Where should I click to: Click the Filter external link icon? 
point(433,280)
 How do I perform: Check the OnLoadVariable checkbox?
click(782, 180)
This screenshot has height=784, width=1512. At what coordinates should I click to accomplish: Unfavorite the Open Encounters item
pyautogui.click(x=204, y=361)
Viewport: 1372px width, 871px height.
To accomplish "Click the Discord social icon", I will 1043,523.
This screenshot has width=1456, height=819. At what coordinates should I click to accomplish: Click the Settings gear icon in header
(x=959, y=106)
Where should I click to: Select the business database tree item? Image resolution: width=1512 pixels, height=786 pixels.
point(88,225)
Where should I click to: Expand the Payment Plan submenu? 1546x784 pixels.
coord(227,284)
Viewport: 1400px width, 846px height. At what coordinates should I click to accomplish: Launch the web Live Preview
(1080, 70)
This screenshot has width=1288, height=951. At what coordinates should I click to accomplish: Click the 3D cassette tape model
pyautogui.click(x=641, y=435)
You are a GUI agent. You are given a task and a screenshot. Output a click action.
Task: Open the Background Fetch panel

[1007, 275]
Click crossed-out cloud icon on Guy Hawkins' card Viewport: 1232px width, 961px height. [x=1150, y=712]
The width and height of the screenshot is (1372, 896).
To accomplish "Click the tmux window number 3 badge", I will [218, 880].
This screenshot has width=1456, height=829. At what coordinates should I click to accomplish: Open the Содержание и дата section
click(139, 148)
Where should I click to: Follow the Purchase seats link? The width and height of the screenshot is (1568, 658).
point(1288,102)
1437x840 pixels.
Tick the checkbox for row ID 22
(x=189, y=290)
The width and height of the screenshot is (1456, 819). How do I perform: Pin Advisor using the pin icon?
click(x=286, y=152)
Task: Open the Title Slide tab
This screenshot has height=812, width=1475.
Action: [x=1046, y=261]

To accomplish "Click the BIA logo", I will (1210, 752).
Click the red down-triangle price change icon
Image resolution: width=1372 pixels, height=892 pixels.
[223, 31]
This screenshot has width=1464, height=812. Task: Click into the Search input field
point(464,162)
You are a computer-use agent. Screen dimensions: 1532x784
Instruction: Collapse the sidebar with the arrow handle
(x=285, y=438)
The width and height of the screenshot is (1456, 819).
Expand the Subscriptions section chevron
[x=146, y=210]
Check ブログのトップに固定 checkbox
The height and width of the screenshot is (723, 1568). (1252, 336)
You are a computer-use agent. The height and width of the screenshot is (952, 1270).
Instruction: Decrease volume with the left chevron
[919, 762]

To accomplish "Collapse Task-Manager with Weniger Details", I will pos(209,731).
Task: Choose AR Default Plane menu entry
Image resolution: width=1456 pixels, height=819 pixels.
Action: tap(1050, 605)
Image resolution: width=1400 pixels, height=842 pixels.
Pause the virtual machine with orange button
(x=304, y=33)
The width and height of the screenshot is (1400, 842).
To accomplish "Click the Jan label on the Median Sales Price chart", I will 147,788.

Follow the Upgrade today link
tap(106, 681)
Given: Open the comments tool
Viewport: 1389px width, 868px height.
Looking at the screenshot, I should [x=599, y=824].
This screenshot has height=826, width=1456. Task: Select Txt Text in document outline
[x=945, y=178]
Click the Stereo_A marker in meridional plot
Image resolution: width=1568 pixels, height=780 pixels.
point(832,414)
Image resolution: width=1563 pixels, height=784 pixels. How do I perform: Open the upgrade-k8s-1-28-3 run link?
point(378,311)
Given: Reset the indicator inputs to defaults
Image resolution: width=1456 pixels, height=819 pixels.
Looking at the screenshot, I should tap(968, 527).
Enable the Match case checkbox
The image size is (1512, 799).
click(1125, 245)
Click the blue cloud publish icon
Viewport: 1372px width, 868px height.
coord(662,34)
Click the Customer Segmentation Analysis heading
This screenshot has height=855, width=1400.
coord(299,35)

# # # #

### YOUR OBJECTIVE
Begin with the line that contains "Viewport: 1372px width, 868px height." and print each line exactly until the data ends, including the last line.

### EXERCISE OUTPUT
Viewport: 1372px width, 868px height.
coord(662,34)
Click the Customer Segmentation Analysis heading
This screenshot has height=855, width=1400.
coord(299,35)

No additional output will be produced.